Data provided: Begin

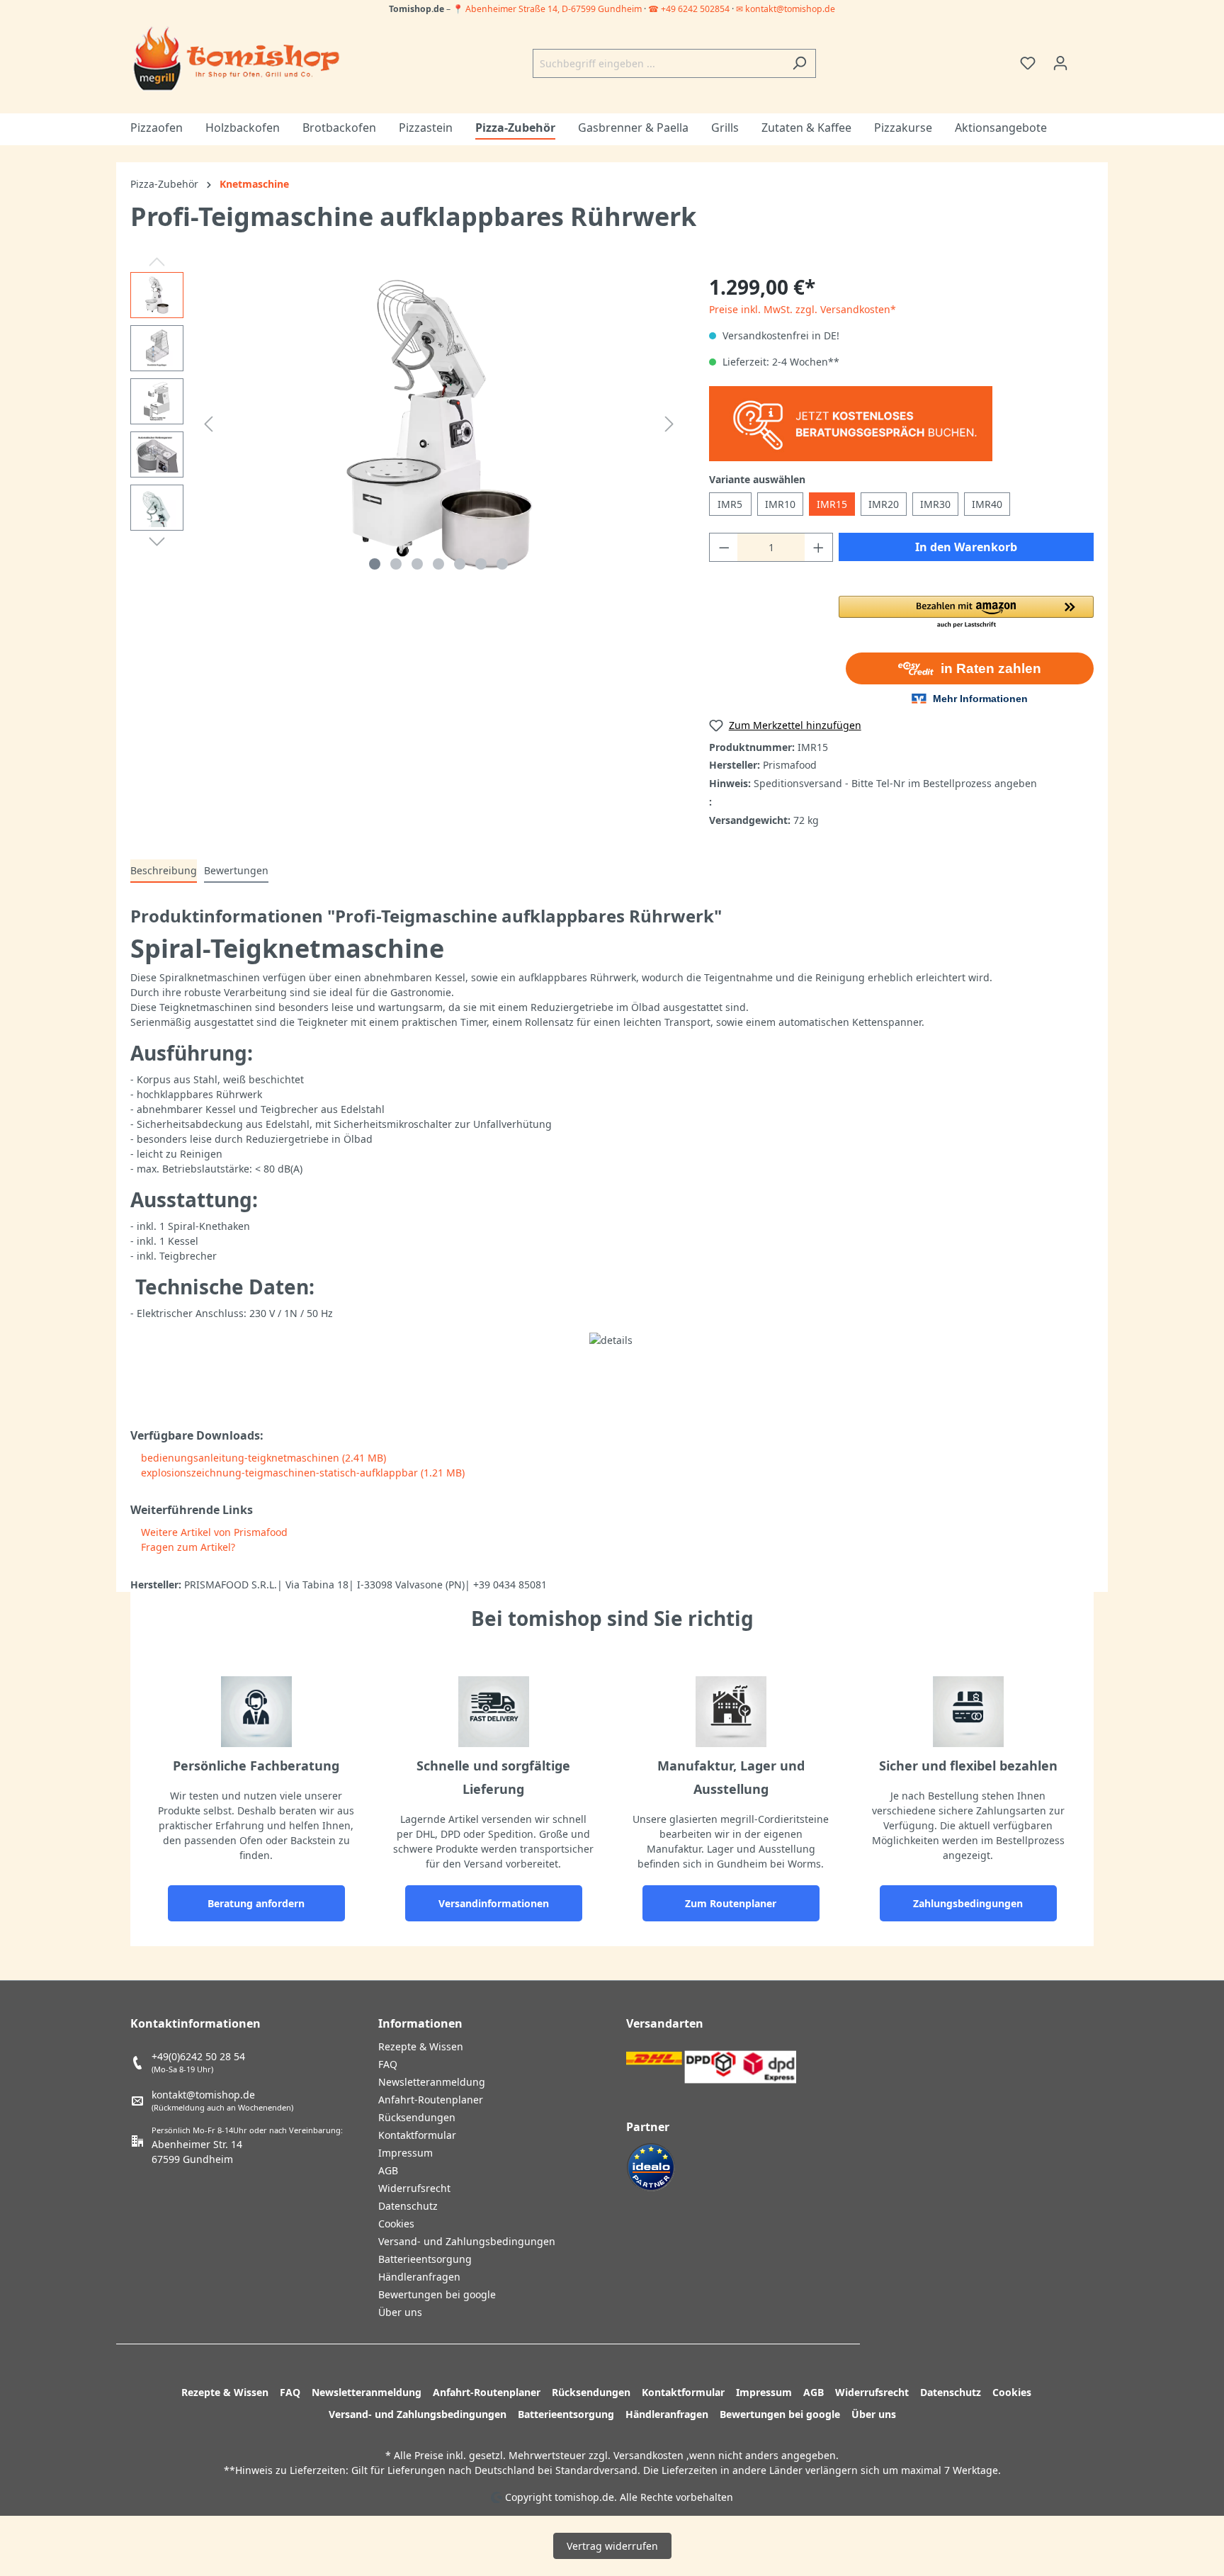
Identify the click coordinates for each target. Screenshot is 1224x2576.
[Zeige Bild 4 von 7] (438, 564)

Data provided: End
Data provided: Begin

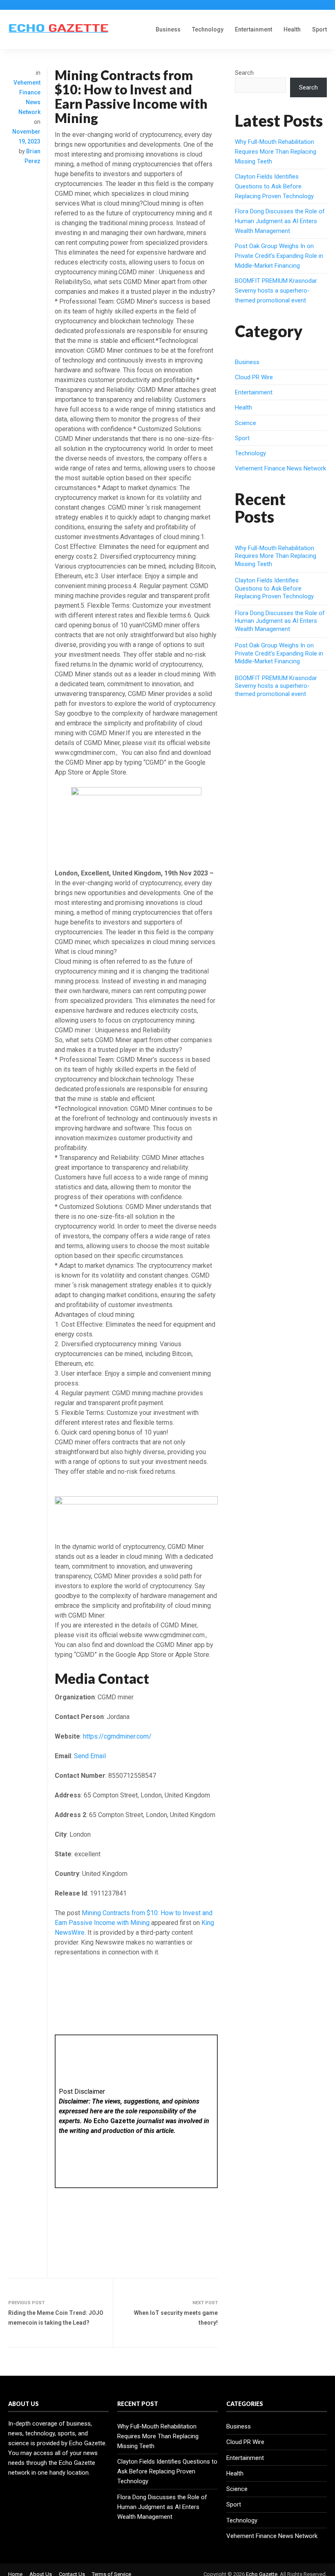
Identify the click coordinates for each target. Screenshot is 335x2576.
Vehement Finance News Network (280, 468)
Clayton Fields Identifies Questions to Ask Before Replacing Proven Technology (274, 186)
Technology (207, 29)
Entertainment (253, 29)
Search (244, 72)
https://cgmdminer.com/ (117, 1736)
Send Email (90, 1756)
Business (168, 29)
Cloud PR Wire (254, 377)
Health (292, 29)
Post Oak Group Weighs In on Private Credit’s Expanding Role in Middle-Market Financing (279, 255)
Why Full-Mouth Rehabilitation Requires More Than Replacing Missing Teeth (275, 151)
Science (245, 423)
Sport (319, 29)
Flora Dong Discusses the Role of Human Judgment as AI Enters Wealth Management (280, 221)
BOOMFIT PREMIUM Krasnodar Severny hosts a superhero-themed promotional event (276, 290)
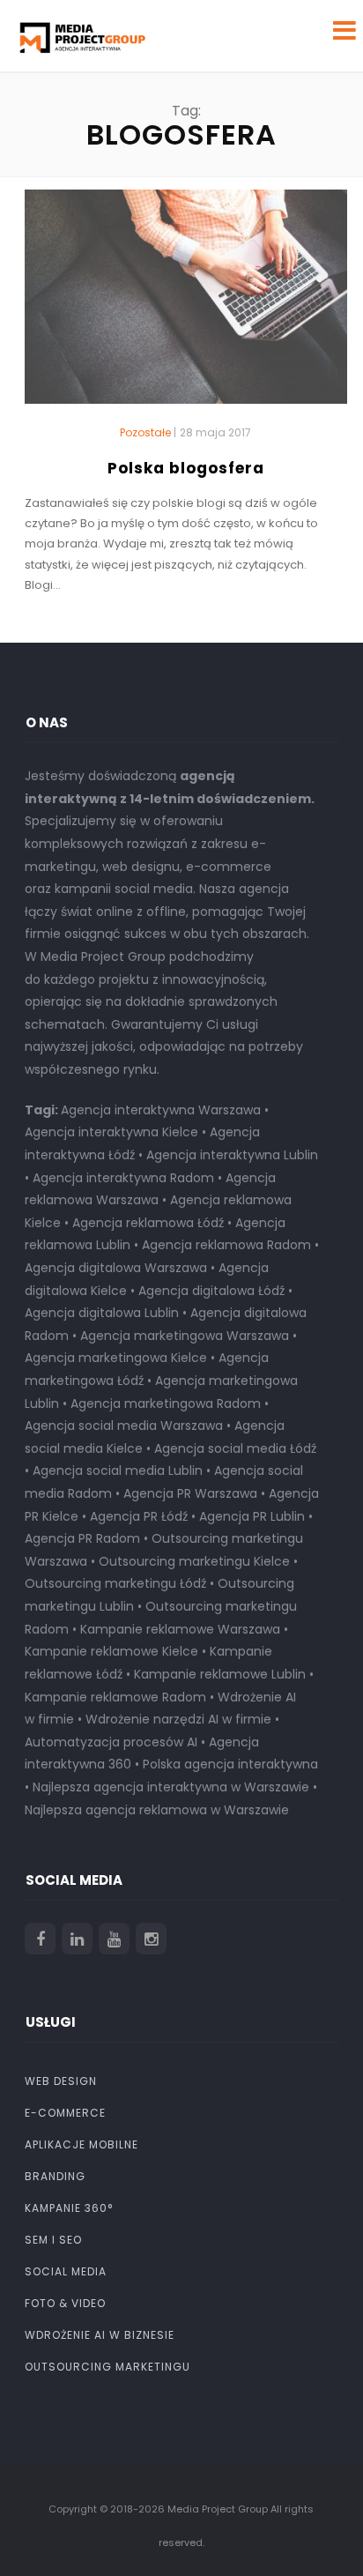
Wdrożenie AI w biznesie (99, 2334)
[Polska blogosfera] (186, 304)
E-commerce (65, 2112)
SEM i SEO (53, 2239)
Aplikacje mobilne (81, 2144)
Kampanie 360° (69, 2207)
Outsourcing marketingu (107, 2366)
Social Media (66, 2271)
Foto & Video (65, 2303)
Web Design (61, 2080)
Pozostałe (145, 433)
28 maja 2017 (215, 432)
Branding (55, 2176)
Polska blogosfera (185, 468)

Data provided: End

Quote the data above exactly from the line with "Post Oak Group" to the line with "Wdrożenie AI w biznesie (99, 2334)", both ends counted, and nothing else. Pictures don't go in.

Post Oak Group Weighs In on Private Credit’s Expanding Role in Middle-Market Financing (279, 255)
Why Full-Mouth Rehabilitation Requires More Than Replacing Missing Teeth (275, 151)
Science (245, 423)
Sport (319, 29)
Flora Dong Discusses the Role of Human Judgment as AI Enters Wealth Management (280, 221)
BOOMFIT PREMIUM Krasnodar Severny hosts a superhero-themed promotional event (276, 290)
Wdrożenie AI w biznesie (99, 2334)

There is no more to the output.